Ah OK - I see. Have you set the gateway for the FX-OS management so that it knows how to reach the NTP servers?

https://www.cisco.com/c/en/us/td/docs/security/asa/fxos/config/asa-2100-fxos-config/cli.html#id_54695

Marvin Rhoads · ‎05-07-2021

I am in the process of deploying a Firepower 2120 with ASA image and platform mode so I had the opportunity to resolve this issue firsthand.

I was able to get ntp to work by assigning a unique IP address to the fxos out-of-band interface (physically shared with the ASA management 1/1 interface on the chassis).

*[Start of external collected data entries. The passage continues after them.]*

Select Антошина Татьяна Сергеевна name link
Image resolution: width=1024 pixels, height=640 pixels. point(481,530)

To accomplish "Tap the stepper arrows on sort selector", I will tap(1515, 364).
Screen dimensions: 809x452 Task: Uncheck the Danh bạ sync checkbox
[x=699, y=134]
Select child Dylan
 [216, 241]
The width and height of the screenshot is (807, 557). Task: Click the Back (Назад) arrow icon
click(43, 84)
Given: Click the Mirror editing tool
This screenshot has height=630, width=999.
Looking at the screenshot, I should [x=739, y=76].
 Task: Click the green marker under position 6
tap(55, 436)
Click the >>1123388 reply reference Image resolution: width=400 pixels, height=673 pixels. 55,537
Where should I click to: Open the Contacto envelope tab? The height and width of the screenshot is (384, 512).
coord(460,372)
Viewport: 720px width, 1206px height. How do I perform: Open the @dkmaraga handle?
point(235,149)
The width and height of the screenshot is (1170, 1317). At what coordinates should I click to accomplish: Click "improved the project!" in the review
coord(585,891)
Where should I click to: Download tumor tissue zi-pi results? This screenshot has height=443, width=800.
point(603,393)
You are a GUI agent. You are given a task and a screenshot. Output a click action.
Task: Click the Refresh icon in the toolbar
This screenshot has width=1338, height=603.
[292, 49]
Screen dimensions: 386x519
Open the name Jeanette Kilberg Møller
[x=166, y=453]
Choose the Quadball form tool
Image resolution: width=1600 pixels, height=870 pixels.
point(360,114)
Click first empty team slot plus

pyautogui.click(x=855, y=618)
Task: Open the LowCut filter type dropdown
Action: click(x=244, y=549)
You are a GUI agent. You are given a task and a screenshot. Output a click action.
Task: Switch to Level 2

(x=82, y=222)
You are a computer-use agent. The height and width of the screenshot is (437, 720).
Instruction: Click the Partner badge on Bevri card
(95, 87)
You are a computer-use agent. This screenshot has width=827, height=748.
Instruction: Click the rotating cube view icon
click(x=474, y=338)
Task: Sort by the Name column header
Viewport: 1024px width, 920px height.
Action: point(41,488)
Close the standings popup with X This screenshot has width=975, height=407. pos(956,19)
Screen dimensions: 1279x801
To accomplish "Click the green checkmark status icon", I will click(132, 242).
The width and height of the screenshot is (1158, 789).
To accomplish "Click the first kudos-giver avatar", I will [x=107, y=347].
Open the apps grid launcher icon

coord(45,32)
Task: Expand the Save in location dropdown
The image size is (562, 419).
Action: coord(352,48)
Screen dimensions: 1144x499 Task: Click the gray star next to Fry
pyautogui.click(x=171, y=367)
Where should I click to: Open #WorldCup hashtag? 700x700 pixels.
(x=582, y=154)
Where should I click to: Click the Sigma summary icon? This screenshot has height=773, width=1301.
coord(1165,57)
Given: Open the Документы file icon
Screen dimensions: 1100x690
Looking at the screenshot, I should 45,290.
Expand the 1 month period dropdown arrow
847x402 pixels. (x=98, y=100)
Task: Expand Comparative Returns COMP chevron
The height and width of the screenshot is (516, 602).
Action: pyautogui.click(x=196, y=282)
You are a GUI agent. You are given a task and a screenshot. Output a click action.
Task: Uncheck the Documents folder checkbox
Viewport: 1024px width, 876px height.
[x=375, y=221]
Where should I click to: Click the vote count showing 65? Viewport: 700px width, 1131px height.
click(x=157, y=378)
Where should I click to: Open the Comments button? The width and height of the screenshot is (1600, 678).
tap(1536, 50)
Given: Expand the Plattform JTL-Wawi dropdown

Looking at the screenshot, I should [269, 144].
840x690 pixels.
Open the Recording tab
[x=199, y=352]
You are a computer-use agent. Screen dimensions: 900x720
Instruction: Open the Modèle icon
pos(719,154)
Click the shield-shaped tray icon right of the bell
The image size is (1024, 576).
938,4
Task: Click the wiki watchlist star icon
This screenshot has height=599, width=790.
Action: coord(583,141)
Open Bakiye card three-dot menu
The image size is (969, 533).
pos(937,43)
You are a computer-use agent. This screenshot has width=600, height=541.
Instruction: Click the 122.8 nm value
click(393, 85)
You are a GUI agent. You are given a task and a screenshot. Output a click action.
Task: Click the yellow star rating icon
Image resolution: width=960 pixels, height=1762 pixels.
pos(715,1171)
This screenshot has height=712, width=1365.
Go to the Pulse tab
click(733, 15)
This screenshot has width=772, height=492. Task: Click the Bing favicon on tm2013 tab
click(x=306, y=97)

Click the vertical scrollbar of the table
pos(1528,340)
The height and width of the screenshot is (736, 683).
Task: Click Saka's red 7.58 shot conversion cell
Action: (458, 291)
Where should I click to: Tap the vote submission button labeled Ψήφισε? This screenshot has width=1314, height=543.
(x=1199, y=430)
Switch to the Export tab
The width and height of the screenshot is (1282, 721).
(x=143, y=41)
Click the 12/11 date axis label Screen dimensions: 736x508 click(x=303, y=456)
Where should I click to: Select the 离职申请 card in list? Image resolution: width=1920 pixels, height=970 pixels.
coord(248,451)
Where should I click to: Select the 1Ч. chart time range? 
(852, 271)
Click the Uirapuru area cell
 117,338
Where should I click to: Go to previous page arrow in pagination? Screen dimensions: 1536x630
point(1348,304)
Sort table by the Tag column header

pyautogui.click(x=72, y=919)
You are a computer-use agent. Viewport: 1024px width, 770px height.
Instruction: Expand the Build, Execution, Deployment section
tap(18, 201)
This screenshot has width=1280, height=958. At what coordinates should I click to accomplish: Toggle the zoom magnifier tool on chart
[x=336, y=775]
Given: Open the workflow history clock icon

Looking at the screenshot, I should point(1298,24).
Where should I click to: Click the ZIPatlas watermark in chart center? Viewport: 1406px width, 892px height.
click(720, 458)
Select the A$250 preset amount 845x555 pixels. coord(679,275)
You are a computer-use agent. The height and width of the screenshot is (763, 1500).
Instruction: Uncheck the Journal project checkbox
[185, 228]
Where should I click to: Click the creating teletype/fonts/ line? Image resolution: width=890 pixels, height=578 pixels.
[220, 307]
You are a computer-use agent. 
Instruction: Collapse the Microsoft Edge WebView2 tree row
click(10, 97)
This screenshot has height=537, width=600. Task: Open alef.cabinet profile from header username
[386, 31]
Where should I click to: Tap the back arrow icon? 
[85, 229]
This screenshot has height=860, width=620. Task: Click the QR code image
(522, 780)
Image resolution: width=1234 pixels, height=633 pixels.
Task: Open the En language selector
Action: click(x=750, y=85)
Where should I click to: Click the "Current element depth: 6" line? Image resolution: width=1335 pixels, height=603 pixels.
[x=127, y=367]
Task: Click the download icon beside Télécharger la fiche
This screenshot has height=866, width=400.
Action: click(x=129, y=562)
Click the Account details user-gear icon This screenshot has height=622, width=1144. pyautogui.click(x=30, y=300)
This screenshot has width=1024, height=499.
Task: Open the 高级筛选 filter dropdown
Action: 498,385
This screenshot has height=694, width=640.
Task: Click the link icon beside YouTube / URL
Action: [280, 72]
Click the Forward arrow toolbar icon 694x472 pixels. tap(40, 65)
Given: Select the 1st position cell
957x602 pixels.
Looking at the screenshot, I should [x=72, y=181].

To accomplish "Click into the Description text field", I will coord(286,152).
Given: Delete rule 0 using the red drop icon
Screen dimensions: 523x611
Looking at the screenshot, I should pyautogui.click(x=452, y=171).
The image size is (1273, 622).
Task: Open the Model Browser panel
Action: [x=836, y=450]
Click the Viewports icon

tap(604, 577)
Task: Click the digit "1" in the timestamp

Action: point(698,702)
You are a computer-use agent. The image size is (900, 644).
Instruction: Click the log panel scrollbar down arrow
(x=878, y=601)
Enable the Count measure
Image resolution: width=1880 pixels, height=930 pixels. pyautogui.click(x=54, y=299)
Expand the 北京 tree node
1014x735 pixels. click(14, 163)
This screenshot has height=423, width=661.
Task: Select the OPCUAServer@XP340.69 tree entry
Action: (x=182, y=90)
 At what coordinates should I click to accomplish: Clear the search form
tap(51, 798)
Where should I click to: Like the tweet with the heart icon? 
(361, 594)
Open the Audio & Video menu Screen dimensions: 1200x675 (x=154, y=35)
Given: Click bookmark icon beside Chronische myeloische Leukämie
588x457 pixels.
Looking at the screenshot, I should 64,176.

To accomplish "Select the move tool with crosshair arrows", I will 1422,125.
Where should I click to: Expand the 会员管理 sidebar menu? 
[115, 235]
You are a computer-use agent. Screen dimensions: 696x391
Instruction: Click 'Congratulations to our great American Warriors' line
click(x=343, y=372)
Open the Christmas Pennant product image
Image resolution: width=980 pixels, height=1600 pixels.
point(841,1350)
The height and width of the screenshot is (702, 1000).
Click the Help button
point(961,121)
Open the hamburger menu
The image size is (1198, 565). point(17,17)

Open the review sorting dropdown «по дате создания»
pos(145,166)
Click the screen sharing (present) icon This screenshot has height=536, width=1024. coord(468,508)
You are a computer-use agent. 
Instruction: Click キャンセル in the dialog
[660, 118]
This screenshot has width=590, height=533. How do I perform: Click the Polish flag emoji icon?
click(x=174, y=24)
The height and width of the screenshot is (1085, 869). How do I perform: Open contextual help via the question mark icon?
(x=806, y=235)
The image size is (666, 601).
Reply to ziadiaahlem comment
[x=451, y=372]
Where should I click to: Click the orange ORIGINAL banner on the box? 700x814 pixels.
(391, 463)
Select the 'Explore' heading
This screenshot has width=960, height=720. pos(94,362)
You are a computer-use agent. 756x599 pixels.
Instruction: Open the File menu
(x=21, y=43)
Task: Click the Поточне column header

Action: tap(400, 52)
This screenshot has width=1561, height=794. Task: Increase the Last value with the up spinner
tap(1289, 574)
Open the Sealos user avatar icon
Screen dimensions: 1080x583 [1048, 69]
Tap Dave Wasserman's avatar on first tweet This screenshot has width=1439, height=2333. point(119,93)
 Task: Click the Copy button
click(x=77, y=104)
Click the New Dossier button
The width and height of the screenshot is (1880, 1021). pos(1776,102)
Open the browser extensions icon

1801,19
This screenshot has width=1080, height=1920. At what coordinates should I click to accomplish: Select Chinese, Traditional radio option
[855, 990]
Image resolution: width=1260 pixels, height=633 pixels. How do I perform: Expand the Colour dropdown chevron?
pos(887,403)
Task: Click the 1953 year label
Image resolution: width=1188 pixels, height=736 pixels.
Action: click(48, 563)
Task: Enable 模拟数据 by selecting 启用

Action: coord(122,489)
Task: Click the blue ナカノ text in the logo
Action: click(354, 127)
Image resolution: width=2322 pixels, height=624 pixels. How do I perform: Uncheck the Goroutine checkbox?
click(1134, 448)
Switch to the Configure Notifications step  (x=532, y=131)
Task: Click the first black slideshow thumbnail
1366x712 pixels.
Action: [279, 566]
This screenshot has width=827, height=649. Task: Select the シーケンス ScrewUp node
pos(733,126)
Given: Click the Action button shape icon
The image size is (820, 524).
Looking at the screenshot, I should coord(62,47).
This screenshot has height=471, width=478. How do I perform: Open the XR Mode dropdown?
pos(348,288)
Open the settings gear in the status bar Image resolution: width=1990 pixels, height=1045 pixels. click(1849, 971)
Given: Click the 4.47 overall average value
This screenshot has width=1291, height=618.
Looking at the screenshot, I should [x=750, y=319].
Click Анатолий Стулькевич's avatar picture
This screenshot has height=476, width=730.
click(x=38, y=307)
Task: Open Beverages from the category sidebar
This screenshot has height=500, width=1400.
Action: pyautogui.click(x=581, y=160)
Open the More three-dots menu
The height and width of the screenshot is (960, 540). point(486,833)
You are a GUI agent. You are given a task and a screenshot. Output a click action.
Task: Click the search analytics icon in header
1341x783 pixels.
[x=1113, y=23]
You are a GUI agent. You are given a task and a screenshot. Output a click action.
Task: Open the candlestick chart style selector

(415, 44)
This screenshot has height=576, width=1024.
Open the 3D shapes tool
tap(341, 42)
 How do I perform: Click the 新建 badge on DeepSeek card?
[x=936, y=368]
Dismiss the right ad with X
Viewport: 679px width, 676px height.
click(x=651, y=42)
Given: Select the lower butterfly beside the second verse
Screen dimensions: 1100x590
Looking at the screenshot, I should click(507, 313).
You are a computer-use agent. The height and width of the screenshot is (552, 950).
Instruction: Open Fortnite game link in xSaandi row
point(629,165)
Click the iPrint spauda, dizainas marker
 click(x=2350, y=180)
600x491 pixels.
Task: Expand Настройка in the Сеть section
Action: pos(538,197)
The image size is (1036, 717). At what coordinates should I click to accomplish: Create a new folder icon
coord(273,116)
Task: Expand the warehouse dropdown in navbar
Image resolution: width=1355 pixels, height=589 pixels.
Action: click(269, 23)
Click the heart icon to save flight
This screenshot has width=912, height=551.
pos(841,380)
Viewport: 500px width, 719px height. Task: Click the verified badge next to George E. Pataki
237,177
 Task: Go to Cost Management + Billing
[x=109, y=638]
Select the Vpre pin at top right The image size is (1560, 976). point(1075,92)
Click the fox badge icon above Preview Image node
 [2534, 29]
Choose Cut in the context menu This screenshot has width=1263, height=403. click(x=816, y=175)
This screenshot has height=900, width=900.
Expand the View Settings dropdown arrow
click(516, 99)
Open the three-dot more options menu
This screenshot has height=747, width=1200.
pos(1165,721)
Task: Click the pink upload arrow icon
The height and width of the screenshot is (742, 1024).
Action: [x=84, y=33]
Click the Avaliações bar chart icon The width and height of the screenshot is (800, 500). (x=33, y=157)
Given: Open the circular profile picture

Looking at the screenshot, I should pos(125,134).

firepower-2120 /fabric-interconnect # set out-of-band static ip <address> netmask 255.255.255.0 gw <gateway address>
Warning: When committed, this change may disconnect the current CLI session
 and dhcp server will be disabled.
Use commit-buffer command to commit the changes.
firepower-2120 /fabric-interconnect* # commit-buffer

Once I did this, NTP quickly synced and the correct time was passed to the ASA running on the appliance.

firepower-2120# show ntp-overall-status 

    NTP Overall Time-Sync Status: Time Synchronized
firepower-2120# scope system
firepower-2120 /system # scope services
firepower-2120 /system/services # show ntp-server detail

NTP server hostname:
    Name: time.nist.gov
    Time Sync Status: Time Synchronized
    Error Msg:
firepower-2120 /system/services #

Be sure to have a valid DNS server configured if you are using FQDN(s) for the NTP server(s). Otherwise you can use IP addresses.

The following may also be useful:
https://www.cisco.com/c/en/us/support/docs/security/firepower-ngfw/215468-configure-verify-and-troubleshoot-netwo.html#anc16

GiovanniStavale53399 · ‎05-07-2021

Mr. Rhoads, thank you so much for your attention for this problem! You solved it!

We use an IP of the subnet 10.192.37.0/24, the same subnet of the ASA interface management as shown below:

firepower-2110 /fabric-interconnect # show config | in 10.192
set out-of-band static ip 10.192.37.15 netmask 255.255.255.0 gw 10.192.37.1

After that, the NTP service synchronized with NTP Server! evidences below:

firepower-2110 /system # sh ntp-overall-status

NTP Overall Time-Sync Status: Time Synchronized

firepower-2110 /system/services # show ntp-server detail

NTP server hostname:
Name: 10.192.36.50
Time Sync Status: Time Synchronized
Error Msg:

Thank you very much Mr.Rhoads!

GiovanniStavale53399 · ‎04-27-2021

Hi Mr Rhoads! We decided to keep the default configuration of the FXOS management interface, since the text below, informs that if we keep the default configuration, the FXOS sends the traffic through the backplane to the ASA data interfaces

Change the IP addresses or FXOS management gateway
You can change the FXOS management IP address on the FXOS CLI Firepower 2100 chassis. The default address is 192.168.45.45. You can also change the default gateway for FXOS management traffic. The default gateway is set to 0.0.0.0, which sends FXOS traffic over the backplane to be routed through the ASA data interfaces. I am not sure if our decision is correct.

Marvin Rhoads · ‎04-29-2021

@GiovanniStavale53399 I see. Have you checked the ASA data interface to see if the traffic for NTP synchronization is even leaving the box?